Faz de conta na infância: como a brincadeira simbólica impacta a saúde mental infantil a longo prazo

Brincar de faz-de-conta pode parecer apenas uma atividade lúdica da infância, mas evidências recentes reforçam seu papel relevante no desenvolvimento emocional e na saúde mental ao longo dos primeiros anos de vida.
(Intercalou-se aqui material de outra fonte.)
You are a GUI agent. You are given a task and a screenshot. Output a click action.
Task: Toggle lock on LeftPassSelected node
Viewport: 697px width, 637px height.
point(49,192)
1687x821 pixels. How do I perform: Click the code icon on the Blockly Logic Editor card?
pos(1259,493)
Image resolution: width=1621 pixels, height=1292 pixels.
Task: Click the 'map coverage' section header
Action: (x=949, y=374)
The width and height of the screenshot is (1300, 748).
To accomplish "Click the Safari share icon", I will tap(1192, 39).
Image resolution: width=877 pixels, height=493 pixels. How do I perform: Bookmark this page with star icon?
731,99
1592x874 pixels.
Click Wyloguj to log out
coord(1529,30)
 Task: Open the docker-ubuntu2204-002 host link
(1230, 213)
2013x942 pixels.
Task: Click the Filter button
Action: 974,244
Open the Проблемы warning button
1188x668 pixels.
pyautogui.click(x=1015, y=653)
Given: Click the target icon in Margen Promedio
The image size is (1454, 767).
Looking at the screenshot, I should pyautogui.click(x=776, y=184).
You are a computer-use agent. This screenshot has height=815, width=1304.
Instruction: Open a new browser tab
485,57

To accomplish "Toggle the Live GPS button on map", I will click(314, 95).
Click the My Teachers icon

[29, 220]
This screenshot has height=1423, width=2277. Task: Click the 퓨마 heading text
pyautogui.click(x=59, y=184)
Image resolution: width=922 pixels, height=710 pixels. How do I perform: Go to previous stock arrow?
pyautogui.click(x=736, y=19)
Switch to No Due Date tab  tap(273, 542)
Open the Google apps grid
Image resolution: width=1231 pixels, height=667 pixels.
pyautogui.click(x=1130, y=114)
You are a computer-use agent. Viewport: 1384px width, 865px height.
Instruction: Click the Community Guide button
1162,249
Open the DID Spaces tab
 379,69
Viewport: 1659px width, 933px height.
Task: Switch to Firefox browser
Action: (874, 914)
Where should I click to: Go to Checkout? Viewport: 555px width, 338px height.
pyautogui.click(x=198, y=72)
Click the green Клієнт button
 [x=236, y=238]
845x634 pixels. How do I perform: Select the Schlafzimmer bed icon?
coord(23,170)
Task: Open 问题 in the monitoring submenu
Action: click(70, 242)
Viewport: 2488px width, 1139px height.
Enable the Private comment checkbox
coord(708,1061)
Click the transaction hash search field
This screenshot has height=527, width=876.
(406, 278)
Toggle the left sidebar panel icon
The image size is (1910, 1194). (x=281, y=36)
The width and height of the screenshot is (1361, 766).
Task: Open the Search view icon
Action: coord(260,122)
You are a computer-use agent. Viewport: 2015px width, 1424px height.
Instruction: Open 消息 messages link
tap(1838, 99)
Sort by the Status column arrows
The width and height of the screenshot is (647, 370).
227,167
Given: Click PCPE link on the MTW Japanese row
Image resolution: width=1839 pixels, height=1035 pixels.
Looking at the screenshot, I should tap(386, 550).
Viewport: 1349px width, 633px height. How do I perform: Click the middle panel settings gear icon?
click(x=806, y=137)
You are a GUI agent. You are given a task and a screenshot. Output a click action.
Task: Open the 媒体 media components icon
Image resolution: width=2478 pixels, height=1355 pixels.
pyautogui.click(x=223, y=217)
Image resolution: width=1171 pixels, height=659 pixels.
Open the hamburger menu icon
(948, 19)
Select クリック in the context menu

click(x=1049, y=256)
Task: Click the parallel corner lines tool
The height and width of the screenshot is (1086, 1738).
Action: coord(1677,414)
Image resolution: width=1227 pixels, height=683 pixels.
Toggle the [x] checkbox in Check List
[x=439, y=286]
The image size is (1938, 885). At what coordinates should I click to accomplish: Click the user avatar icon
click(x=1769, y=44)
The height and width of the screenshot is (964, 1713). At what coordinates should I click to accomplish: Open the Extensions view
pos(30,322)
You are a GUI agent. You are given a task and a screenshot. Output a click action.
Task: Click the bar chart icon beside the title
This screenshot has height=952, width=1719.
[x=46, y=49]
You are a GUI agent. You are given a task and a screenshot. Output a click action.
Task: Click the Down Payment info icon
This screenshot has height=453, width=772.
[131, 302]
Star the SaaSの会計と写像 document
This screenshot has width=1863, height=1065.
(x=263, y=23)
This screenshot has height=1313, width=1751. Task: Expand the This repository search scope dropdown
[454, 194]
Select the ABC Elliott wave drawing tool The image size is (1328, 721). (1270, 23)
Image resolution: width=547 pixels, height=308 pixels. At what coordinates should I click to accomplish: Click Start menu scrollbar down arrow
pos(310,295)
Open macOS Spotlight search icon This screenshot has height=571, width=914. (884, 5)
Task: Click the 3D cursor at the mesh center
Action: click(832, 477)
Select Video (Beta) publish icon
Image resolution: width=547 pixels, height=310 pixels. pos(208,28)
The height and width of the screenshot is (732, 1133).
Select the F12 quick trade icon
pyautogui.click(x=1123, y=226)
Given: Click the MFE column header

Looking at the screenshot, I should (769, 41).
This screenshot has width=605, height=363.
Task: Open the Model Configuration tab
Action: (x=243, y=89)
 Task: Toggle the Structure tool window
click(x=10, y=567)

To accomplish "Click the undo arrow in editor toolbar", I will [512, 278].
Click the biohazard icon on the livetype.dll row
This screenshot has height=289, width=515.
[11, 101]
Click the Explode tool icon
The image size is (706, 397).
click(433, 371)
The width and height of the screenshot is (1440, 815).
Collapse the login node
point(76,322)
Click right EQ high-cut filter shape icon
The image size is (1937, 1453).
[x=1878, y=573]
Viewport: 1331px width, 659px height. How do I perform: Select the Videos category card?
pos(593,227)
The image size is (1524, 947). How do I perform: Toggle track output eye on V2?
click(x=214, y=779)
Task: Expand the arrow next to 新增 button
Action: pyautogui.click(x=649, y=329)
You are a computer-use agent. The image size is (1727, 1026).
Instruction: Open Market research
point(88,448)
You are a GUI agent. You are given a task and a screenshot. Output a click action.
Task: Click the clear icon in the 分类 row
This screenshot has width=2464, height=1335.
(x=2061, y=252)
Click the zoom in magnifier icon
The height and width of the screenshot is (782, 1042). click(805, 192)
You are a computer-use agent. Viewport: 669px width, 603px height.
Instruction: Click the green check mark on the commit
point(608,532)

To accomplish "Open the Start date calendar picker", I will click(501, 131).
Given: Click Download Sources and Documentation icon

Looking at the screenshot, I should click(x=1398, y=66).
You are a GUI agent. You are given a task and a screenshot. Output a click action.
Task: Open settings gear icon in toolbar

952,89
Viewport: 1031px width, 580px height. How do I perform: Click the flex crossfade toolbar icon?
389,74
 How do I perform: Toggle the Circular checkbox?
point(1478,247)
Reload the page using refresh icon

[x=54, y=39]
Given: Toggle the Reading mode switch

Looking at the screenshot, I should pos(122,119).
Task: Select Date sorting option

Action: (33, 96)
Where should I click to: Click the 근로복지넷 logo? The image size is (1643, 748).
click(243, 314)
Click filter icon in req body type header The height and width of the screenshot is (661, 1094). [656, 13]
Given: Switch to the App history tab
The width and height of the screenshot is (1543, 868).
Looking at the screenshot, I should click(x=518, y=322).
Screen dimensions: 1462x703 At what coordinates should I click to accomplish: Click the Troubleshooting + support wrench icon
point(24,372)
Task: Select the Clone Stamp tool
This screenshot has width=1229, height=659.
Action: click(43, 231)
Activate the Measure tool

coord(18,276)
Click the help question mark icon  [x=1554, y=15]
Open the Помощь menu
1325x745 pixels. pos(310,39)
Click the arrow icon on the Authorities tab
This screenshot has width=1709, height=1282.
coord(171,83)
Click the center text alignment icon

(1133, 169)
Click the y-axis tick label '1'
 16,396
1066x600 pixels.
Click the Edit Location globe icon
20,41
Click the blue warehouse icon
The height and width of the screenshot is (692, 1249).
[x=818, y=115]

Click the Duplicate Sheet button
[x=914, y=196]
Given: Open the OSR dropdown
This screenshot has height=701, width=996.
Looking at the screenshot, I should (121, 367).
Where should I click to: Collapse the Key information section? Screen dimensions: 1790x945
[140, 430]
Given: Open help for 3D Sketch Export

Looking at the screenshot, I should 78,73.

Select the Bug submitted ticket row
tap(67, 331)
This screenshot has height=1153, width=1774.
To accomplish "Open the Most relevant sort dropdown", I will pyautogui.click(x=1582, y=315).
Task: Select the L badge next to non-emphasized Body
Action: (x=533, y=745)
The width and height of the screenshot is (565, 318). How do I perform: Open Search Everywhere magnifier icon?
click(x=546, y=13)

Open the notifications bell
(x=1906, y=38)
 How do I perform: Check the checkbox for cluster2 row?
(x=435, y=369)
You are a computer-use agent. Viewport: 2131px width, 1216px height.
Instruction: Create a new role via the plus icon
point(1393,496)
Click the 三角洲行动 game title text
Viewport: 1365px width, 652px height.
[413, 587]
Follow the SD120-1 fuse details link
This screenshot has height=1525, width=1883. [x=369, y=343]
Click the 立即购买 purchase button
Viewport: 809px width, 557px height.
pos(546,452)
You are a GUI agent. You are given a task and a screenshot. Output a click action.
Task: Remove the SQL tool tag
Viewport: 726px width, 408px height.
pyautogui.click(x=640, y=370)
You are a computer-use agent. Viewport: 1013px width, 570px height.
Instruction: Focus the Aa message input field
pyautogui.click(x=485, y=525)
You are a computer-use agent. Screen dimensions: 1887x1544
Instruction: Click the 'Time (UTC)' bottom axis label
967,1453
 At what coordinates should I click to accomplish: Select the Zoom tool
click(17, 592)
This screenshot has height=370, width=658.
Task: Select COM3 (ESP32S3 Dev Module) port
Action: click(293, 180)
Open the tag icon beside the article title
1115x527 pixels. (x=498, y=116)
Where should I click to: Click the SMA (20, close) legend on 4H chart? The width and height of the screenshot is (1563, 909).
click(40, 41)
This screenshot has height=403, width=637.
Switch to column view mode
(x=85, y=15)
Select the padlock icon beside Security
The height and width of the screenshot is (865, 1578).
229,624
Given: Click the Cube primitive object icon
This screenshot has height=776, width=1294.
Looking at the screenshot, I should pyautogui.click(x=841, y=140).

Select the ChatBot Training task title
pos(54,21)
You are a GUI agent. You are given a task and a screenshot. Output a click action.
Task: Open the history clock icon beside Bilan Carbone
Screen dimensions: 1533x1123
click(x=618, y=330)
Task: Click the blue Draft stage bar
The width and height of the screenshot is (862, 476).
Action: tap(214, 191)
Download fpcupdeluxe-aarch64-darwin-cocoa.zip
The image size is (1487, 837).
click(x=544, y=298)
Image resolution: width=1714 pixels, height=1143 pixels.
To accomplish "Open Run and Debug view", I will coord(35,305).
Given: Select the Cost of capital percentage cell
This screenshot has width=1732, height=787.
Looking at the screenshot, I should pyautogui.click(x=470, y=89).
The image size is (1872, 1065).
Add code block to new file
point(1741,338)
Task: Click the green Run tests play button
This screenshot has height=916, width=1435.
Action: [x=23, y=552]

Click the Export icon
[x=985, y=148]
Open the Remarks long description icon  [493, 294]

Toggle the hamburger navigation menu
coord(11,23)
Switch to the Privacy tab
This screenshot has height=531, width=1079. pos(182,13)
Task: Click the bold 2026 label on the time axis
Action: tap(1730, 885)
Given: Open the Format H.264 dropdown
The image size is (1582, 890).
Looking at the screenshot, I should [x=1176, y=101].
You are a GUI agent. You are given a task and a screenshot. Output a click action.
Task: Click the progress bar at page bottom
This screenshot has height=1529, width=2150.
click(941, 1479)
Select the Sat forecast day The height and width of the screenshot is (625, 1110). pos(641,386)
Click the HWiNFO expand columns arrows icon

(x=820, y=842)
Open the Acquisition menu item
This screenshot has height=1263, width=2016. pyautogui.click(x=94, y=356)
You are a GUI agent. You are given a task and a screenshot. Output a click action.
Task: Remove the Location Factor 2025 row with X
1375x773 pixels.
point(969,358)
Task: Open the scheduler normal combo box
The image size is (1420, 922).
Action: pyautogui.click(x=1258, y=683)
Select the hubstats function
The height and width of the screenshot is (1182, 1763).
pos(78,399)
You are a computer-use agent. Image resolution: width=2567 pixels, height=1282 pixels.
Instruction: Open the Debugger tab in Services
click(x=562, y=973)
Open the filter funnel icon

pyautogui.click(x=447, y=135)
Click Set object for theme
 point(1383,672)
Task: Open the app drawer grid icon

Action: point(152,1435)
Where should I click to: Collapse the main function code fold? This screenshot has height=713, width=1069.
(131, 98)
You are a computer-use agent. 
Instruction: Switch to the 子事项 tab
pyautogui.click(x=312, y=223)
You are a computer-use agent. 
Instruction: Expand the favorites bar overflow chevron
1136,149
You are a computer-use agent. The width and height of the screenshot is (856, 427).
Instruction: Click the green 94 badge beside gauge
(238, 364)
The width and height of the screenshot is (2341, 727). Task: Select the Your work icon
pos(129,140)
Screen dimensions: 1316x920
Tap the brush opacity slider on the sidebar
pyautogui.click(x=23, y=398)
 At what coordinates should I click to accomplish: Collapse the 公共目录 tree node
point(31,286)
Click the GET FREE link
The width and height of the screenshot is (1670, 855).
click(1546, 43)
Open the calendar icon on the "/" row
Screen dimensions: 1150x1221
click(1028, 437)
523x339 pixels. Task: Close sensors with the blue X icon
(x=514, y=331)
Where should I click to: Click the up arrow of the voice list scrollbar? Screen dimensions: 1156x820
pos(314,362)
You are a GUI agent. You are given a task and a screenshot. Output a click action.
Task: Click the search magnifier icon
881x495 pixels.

Um estudo longitudinal publicado no Early Childhood Education Journal investigou a relação entre a capacidade de faz-de-conta aos 2–3 anos e desfechos de saúde mental aos 4–5 e 6–7 anos, com uma amostra de mais de 1.400 crianças australianas.

Principais achados:
– Crianças com maior habilidade em faz-de-conta apresentaram menos problemas emocionais e comportamentais (internalizantes e externalizantes) ao longo da infância.
– Essa associação se manteve mesmo após controle de fatores importantes, como nível socioeconômico, saúde mental materna, linguagem e vínculo com o cuidador.
– A regulação emocional não explicou essa relação, sugerindo que outros mecanismos do desenvolvimento, possivelmente ligados à cognição, simbolização e experiências corporificadas, estejam envolvidos.
– Os dados indicam que não é apenas o tempo de brincadeira, mas a qualidade da capacidade imaginativa que pode impactar a saúde mental futura.

O faz-de-conta parece atuar como um importante recurso no desenvolvimento infantil, contribuindo para a elaboração de experiências, flexibilidade cognitiva e possíveis vias de proteção em saúde mental.

Intervenções e contextos educativos que favorecem brincadeiras livres, simbólicas e iniciadas pela própria criança podem ter um papel relevante na prevenção de dificuldades emocionais ao longo do desenvolvimento.